“Off belay!” “That’s me!” “On belay!” “Climb when ready!” Paired with a name, these become some of the basic verbal communications used on the wall between climber and belayer. Other than the rope and a couple pieces of protection, communication is the next most important thing to keep between each other. Communication on the wall is more than just simple commands barked back and forth. There are also important non-verbal signals and planning steps that you should be familiar with. After all, it’s not only your life on the line but one of your best friends too (or a random stranger that happens to have a fat rack you need to use).
Proper Planning Prevents Poor Performance
Known as the magic 5 P’s of success. Planning can mean life or death in the mountains. Most of the time, climbing is glamorized with photos and films of people hanging from walls and summiting grand expanses of rock. The planning process and all the time that climbers spend beforehand huddled over maps, books, topos, and weather charts rarely makes the cut. Whether you’re doing a grade III or grade VI, you should still do some planning the day before. Bare minimum, you should know the answers to these questions before you head out: :
- How is the approach?
- How much water do you need?
- What gear is needed for the ascent?
- How are you getting off the wall?
- How much food is needed?
- Who gets to climb what pitch?
- What time are you going to start?
After you have the basics covered, waking up and grabbing your gear is simple. You can get some breakfast and start your trek in no time. Obviously, if you are doing a grade VI climb there is a lot more planning. But if you’re doing a grade VI climb, hopefully, you don’t need the internet to tell you the importance of planning and communication.
Brief at the Base Before you Belay
The 4 B’s of briefing, some alliteration I just made up. Though I made up the whole 4 B’s thing, briefing at the base of the climb is beyond essential. Before you even shoe up and tie-in, you should know EXACTLY what is going on. If there is one thing I learned from too many years in the military, it’s brief, debrief, and communicate. A couple basics to cover:
- Who is climbing? (obviously)
- Linking pitches?
- Swinging leads or leading in blocks?
- What if you lose the ability to hear each other?
- What if something goes wrong? (injury or off-route)

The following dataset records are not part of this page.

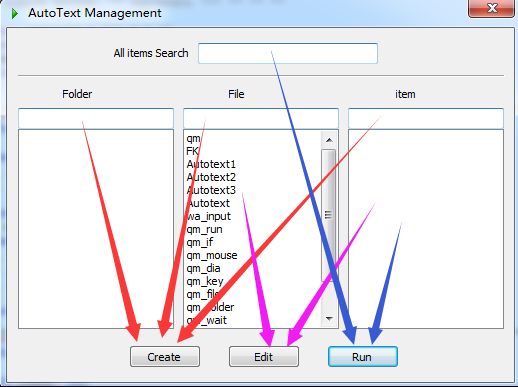518x387 pixels.
Task: Click the green play icon in title bar
Action: [14, 14]
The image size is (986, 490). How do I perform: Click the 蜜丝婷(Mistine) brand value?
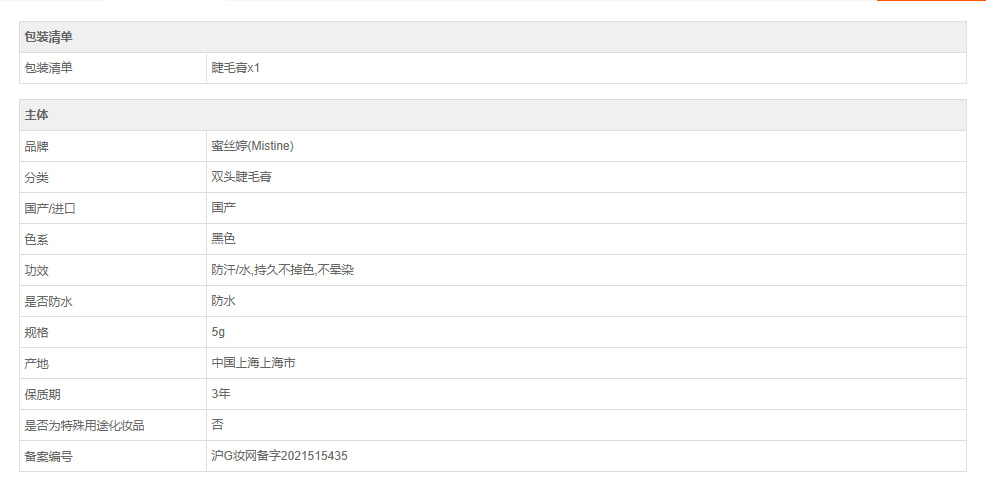coord(252,146)
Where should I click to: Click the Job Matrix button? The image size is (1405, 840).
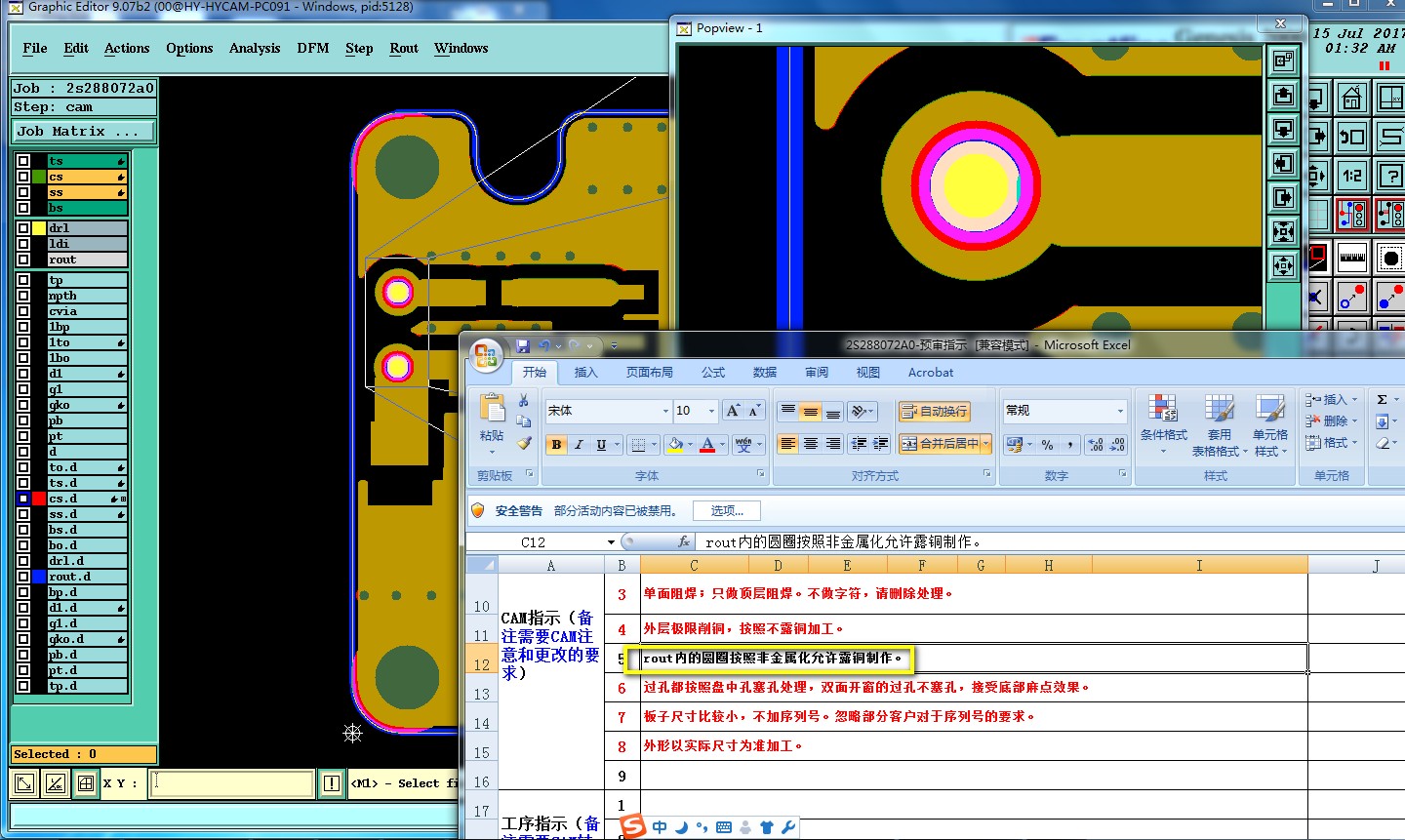pyautogui.click(x=83, y=131)
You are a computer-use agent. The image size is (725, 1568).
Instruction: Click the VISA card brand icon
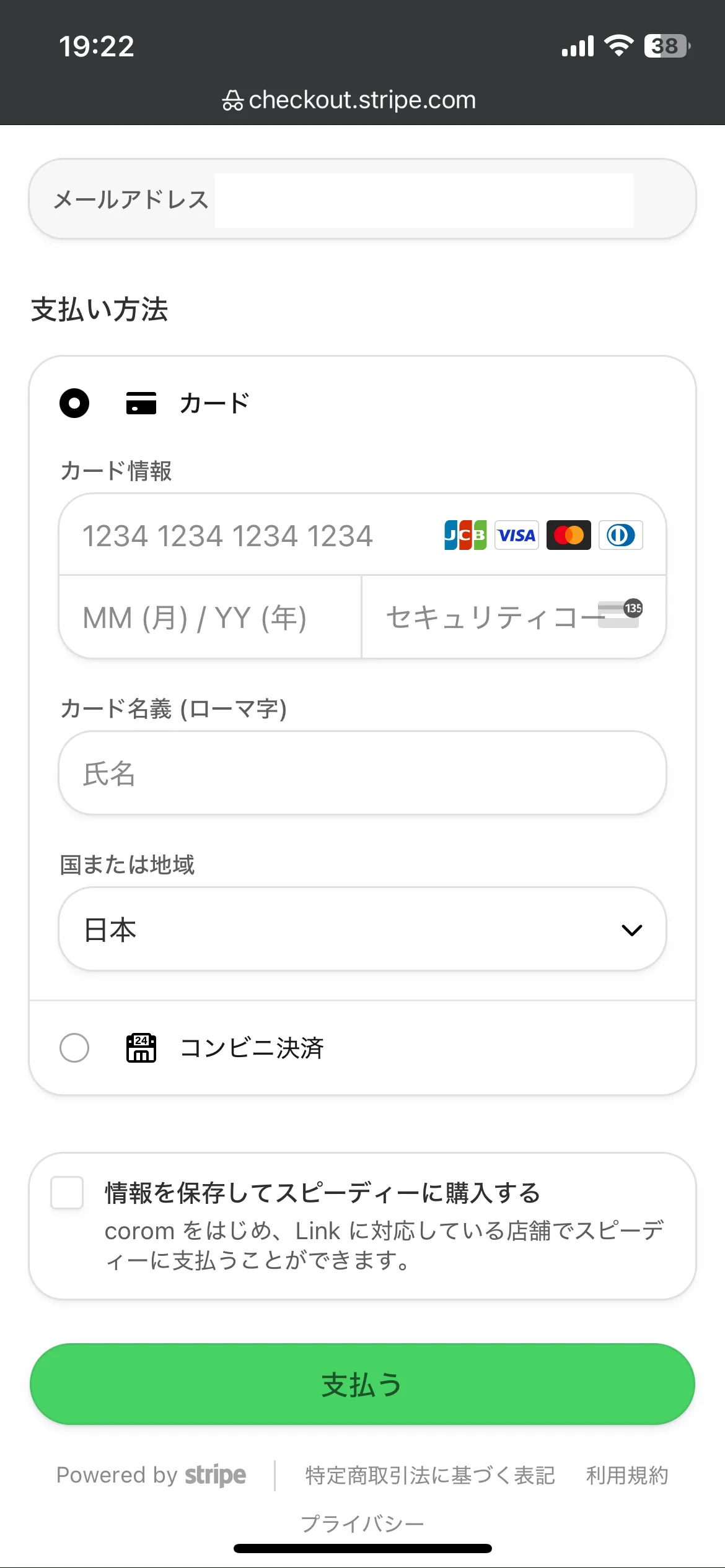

- Do you have the required gear for an emergency rap or rescue?
These are just a few of the questions you want to make sure you have the answers to before you get on the wall. Some of them were probably covered the night before, but it’s still good to reiterate.
Be weary linking pitches, rope drag is always an issue and you’re venturing into territory where self-rescues are more difficult and dangerous. Keep in mind when swinging leads that you can use the rope as an anchor, but if you’re leading in blocks you’ll need to use cordelette or slings. And setting up nonverbal signals (such as rope tugs) beforehand can save you a LOT of pain and stress in the future.
Cramming Cracks with Cord Creates Conundrums
North Overhang (5.9), Joshua Tree, California. A classic roof with a perfect hand crack that juts out of the side of the history-rich Intersection Rock. My climbing partner (Will) and I decided that we would climb it in two pitches. Pitch two starting right before you have to dedicate in a hand crack and pull the super fun crux around the roof.
After successfully pulling the roof and anchoring off at the top, the wind was whipping in my face. I yelled, “Will, I am off belay!” at the top of my lungs at least times three times to no avail. “Hmph, I guess he’ll get the point after I start pulling all the rope, no worries.” I get a couple pulls on the rope and it stops. Maybe Will is taking me off of belay?
Ahh, the rope was carelessly pulled into the crack about five meters below me, right where it meets the roof, perfect.
I’m on the top, probably 8-12 meters away from Will, and for the life of us, we can’t hear shit. The wind, coupled with the giant roof he was under, created the perfect recipe to cease our communication (both verbal and non-verbal). Does he know I topped? Am I on belay? What’s he even doing down there? Long story short, I had enough rope pulled through to safely downclimb off of a clove hitch to the anchor, establish communication through a third party, and work the rope out as a team. Will followed and we rapped.
Will and I were still blooming in our climbing “careers” at that point. We didn’t have much (or any) training for emergencies and that was the first time we’ve ever lost full communication with each other. We had no brief and no contingency plan in place. With proper planning and briefing, we could have:
- Read up on the route and did it in one pitch
- Identified the potential of the rope sucking into the crack
- Established a method of non-verbal communication when we lost verbal
- Brought useful gear (walkie-talkies) for high wind communication
Shit will hit the fan!
The more you climb, the more crazy shit you will have to deal with. Things will go wrong. That’s the nature of the beast. A lot can happen: ropes getting stuck, rock fall, inclement weather, injury, or even just the inability to climb a route. What you have to do is remember what was planned, and keep your head on straight. Good climbing partners excel at this.
The difference between a good alpinist and a great alpinist can be narrowed down to decision making
Solid decisions will save your life on the wall and It’s easier to make solid, quick, and precise decisions when you’re properly communicating and well prepared. From time to time, it ’s smart to take a step back from all the fun and respect the danger involved. But never forget that it’s ultimately about having fun.